RE: Existence must exist at all times.
November 28, 2016 at 5:36 am
(This post was last modified: November 28, 2016 at 5:42 am by bennyboy.)
(November 28, 2016 at 4:24 am)Ignorant Wrote: 1) Happy to look at it as a subject (i.e. the sense of self). But I'd also like to consider the self as an object.If the self is then to examine itself, then what does this mean? I'd say the self is that which considers, and cannot really BE an object. The actual object being considered is ideas about the self, or at least it seems so to me.
Quote:2) Yes, exactly what I'd like to consider. How do you consider such people as objects? Are they people who have suffered a personality altering trauma (the same human-being who has suffered a change) -OR- Are they people who have been cleaved into two different people due to a trauma (one human-being ends and a new human-being begins)? Can the same be said for any other object that exists, conscious or not?This is a problem with the physical world view. A table under physical examination turns out to be a collection of wave functions-- it's "tableness" disappears under the microscope.
I find it much easier to deal with humans as collections of ideas than as inviolable entities. "Mom" is a collection of various types of tissue, memories stored in the brain and so on, in a physical sense. But this is very far from what we think of when we talk about "Mom:" associations of warmth and safety (for most), a pat on the head and a look in the eye.
So in the case of brain damage, we must prune and repair our ideas about the reality of the person. "Bob" may be the same only in his rough physical attributes and his government identification numbers.
In the end, we must remember that "Bob" is a label for whatever-Bob-is, and there's no guarantee that won't change. Ideas about permanence (via the mechanism of the soul or otherwise) are really about the way we symbolize and use linguistic semantics.
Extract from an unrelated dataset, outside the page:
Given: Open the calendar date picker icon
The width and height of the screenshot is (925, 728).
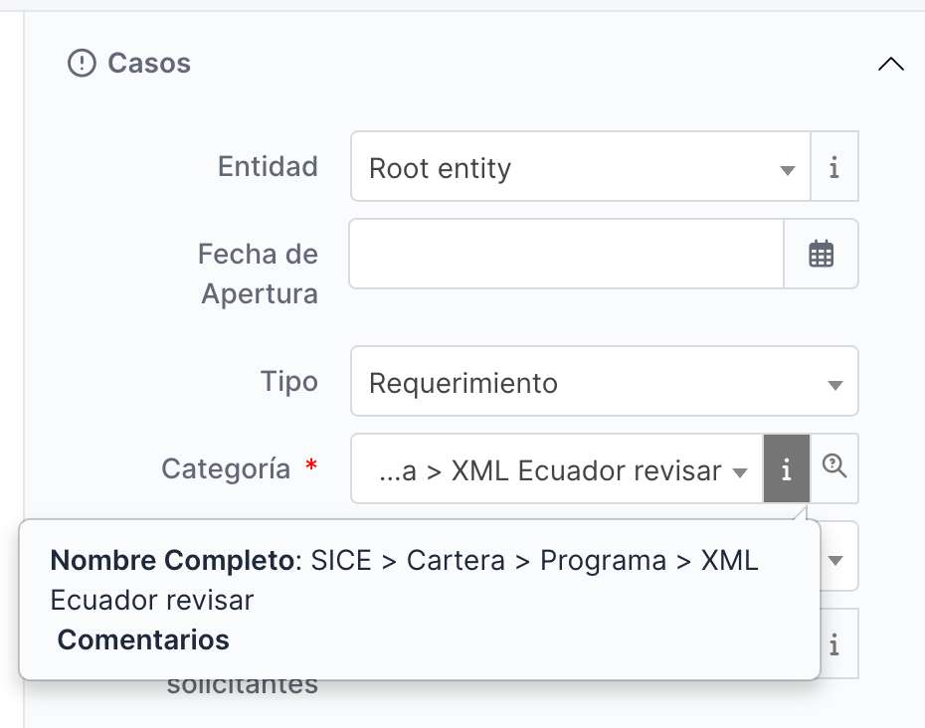Looking at the screenshot, I should point(821,255).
We don't like it when words mean different things all the time: "Bob" should be associated with "Bob-ness," and for that to mean anything, we'd like it to be as unambiguous as possible.
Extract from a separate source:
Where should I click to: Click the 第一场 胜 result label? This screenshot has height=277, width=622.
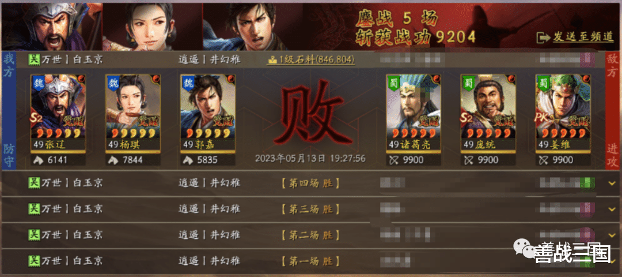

Quote:If the latter is the case (discontinuity), I'm not sure I understand how anything can be continually itself from one moment to the next. Is a tree the same tree at day 3 of growth as it is at year 50, or is there no actual "tree" to speak of at any given moment? Either it is some THING that undergoes change in some aspect while remaining the same identity, or it is nothing but change.Again, the physical reality challenges us philosophically. If all the atoms in my body are recycled and replaced over time, am I still the same me that I was when I was say 20 years old?
My answer will start to sound a bit parroted now: I think the idea persists, and evolves slowly over time for the most part. "Benjamin" has a certain physical shape, my ideas about "Benjamin" slowly adjust to a little more girth or a few more white hairs. You can always find discontinuity in reality, but the narrative remains fairly coherent nonetheless.
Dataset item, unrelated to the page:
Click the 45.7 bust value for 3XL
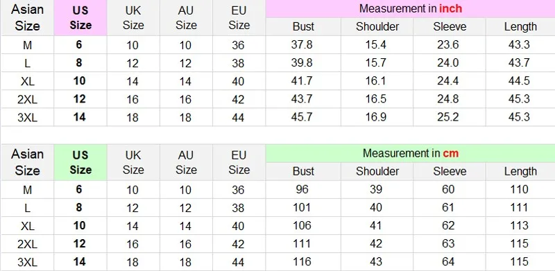This screenshot has width=555, height=271. pyautogui.click(x=303, y=117)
Quote:3) See above. How does this apply to speaking about other things like this rock, or that tree or this atom?This or that rock is known by its location and general properties as we perceive them. Whatever is happening in the rock as it disappears and reappears through moments of time, the label "this rock" still applies to the same virtual object in my world view.
That's what objects are to us-- not really things, but our virtual representations of things as symbolized ideas. I'm not so sure it really matters what lies under the hood, because it really wouldn't change how we interact with our experiences.
Quote:4) I agree it's not the answer. It seems to me that there should be something in the formulation that can account for both the continuous identity of a human-being and any other sort of "being" or "existence".I wonder if, when I sleep, I cease to exist. Certainly, if I had to choose between being a disembodied spirit, still conscious, or an unconscious body, I'd say that in the former I still exist, and in the latter that I do not. Therefore it is by consciousness that I define being.
It seems to me that if you accept a material universe, that panpsychism might allow for that commonality you are looking for, and that would probably be compatible with pantheism.
If you do not accept a material universe, then experientialism/idealism might work, and again I think it would be reasonable enough to describe a reality made up purely of experience and ideas as a kind of Mind of God.
However, the idea of a soul really doesn't mean much to me, because I associate more with my ability to experience sights, sounds and feelings than I do with any abstract entity at my "core." If I die, and my soul may no longer enjoy life, then it doesn't matter much if "soul" is a semantic/symbolic trick or a real thing.